Our Polyurethane business is our largest and made up 44% of our total revenue in the third quarter. Its revenue increased 3%. However, I'd like to point out that our urethanes market, which consists of MDI products, increased 5%. The key trend that Peter just mentioned is volumetric demand, which increased 5% for our MDI products compared to the prior year, as key end markets such as insulation in Europe grew at double-digit rates.

Our Performance Products business, which is our second largest revenue contributor, recorded a revenue decrease of 12%, primarily due to a shift to tolling arrangements impacting our sales volume, which is excluded from our change in revenue calculations. Including tolls, our volumes were flat compared to the prior year.
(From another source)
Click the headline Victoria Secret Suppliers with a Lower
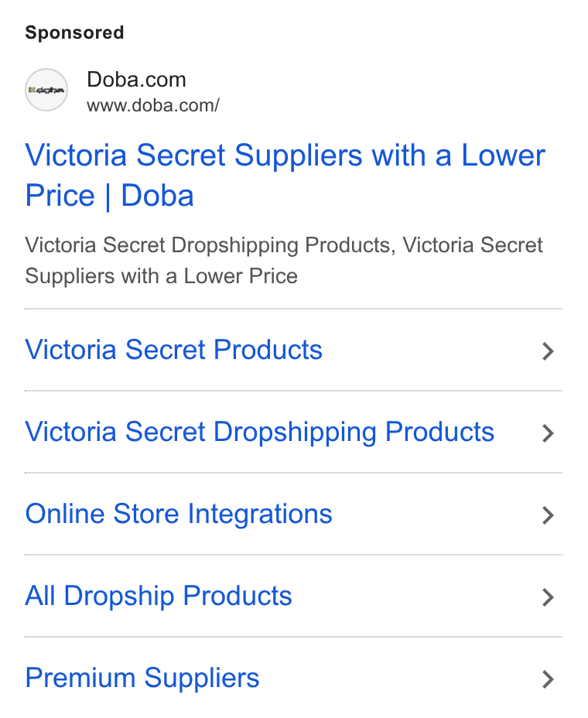588x718 pixels. pyautogui.click(x=285, y=155)
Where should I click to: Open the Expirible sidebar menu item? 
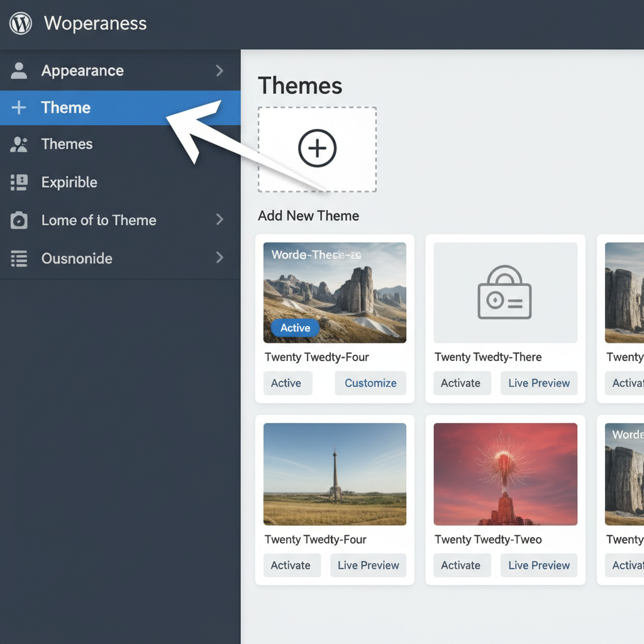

Compared to the prior quarter, consolidated sales revenue decreased 6%. A 3% decrease in our sales mix accounted for the most -- for most of the revenue decrease as average selling prices, adjusted for the impact of FX, decreased 1%; and foreign currency accounted for 2% of the decrease.

Let's turn to Slide 10. At the end of the quarter, we had approximately $1 billion of cash and unused borrowing capacity. Accompanying our record quarterly EBITDA results of $401 million, we had minimal working capital usage of $10 million in the quarter. As a result, our cash flow from operations was a healthy $200 million.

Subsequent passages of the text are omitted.